Sunday night is my big television viewing night. For the last several weeks, of course, there's been "Downton Abbey" on PBS to provide us with enough angst to last until the series returns next winter. Then there is HBO's "Girls," the hot show these days, the one that gets all the critics slavering. "Girls" is sort of a non-airbrushed version of "Sex in the City," four twenty-something friends shown with all all their warts, freckles, anxieties, and cellulite intact. It is in many ways a maddening show, but I can't seem to stop watching it.
But the best half hour on Sunday night is HBO's "Enlightened," the creation of Laura Dern and Mike White, who also star in it.
This is "Enlightened's" second season, like "Girls" which it follows in the Sunday lineup. It may have suffered from its association with "Girls" which seems to sort of suck all the air out of the room. But for those of us who have watched this brilliant - and I use that word advisedly - show from the beginning, there is plenty of air and plenty of reason to watch.
I think the show has had difficulty finding its audience because it is hard to classify. It's too poignant and sometimes downright sad to be called a comedy. And yet it has its comedic moments, some of them quite dark, that just make you shake your head at the human capacity for folly and even occasionally make you laugh out loud.
It is very much a character-driven show and regular viewers are deeply invested in these characters. Amy Jellicoe (played by Laura Dern) is the character around whom everything revolves. She is employed by a big pharma company in California. Her background story is that she had worked at this company for several years and then she became romantically involved with one of the douchebag vice presidents. Things began to fall apart and she had a complete mental breakdown. She went away to a rehab center in Hawaii where she regained some control and, as the show opened last year, she had come back to California to resume her job. Instead of getting her old job back though, she was given a job in the basement of the firm, doing data entry, under the supervision of a boss named Dougie.

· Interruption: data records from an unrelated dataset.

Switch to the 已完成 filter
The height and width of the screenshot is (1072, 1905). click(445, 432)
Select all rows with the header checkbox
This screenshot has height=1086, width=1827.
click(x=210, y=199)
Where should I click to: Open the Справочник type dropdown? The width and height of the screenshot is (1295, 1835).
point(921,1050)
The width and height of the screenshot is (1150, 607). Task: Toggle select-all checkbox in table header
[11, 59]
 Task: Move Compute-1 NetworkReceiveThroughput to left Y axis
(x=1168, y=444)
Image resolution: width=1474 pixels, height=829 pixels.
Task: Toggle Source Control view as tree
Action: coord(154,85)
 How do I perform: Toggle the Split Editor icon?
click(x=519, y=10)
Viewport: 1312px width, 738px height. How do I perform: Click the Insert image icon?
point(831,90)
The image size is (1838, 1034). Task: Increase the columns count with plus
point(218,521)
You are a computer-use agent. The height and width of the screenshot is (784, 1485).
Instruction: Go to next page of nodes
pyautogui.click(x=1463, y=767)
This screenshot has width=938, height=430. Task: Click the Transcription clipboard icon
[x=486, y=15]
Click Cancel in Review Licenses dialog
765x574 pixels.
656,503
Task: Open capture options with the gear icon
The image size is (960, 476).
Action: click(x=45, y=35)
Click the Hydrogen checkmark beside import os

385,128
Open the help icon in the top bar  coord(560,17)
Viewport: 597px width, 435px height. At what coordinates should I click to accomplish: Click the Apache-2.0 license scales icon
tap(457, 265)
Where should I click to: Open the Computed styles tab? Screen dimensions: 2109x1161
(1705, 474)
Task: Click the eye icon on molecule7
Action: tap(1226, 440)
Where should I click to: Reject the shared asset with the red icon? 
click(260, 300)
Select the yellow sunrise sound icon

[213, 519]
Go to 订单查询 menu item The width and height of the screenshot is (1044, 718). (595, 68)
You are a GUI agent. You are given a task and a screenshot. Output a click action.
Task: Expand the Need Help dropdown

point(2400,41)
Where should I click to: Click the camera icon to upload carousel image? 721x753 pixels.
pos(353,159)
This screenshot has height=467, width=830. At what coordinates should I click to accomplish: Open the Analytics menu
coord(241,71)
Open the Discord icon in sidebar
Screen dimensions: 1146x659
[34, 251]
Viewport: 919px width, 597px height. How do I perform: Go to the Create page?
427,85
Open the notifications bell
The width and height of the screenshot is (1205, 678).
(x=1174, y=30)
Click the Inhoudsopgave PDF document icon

Her co-worker at the next desk in the basement is Tyler (Mike White), a sad, lonely, and bitter little man. Amy bonds with him and begins to dream that she and he can avenge themselves on the employer that has wronged them both and which she believes is polluting the earth and making people sick. They just need to find a way to get the information that can bring the company down.
Meantime, Amy lives with her mother (Diane Ladd), having lost everything when she had her breakdown. Even before that, she had lost her marriage to her high school sweetheart Levi (the wonderful Luke Wilson), a former professional baseball player whose life went off the tracks because of drug abuse. Levi sunk very low but Amy never stopped believing in him and believing that he could be the man that she still dreamed he could be. Finally, this season, we saw Levi admit that he needed help to get his life back together. He went to the rehab center in Hawaii where Amy had found "enlightenment." Parenthetically, one of the best episodes this season was the one which focused on him in Hawaii.
Amy is full of energy and do-gooder intentions and she dreams of making her mark, making a difference in the world. She is pushy and self-centered and yet her heart is in the right place. She wants to make things better, to right wrongs. This season, she has latched onto a crusading investigative reporter for the Los Angeles Times who she believes can write the expose` she wants to tell about her employer. She approaches him and pitches the idea and he doesn't shoot her down immediately. Finally, it seems that someone may be taking Amy seriously.
In fact, in last Sunday's episode, it seems likely that Amy's wildest dreams may actually be coming true. In the middle of the episode, Levi returns from Hawaii. Declaring himself "fixed," he tells Amy he wants to try again with her. He even dreams of making another baby to replace the one they lost to miscarriage. But Amy has just started an affair with her journalist friend. Where will it all lead?
I identify so strongly with all the characters in this show. They are all such flawed, fragile human beings, fully realized by the wonderful actors who portray them, and I care deeply about each of them. I do so want them to be happy! I can't remember when I last felt that way about a television show. That's why I say it is the best show on television. Admittedly, I haven't seen them all, but I can't imagine one that would be better.
And yet, this wonderful show does not do that well in the ratings and it could be canceled after this season. It needs a bigger audience. That's why David Haglund in today's Slate.com writes, "Please start watching 'Enlightened'." I can only second his plea. There are only two more episodes this season, but I recommend you go back and binge-watch all of last season and this season. Trust me, you won't be sorry.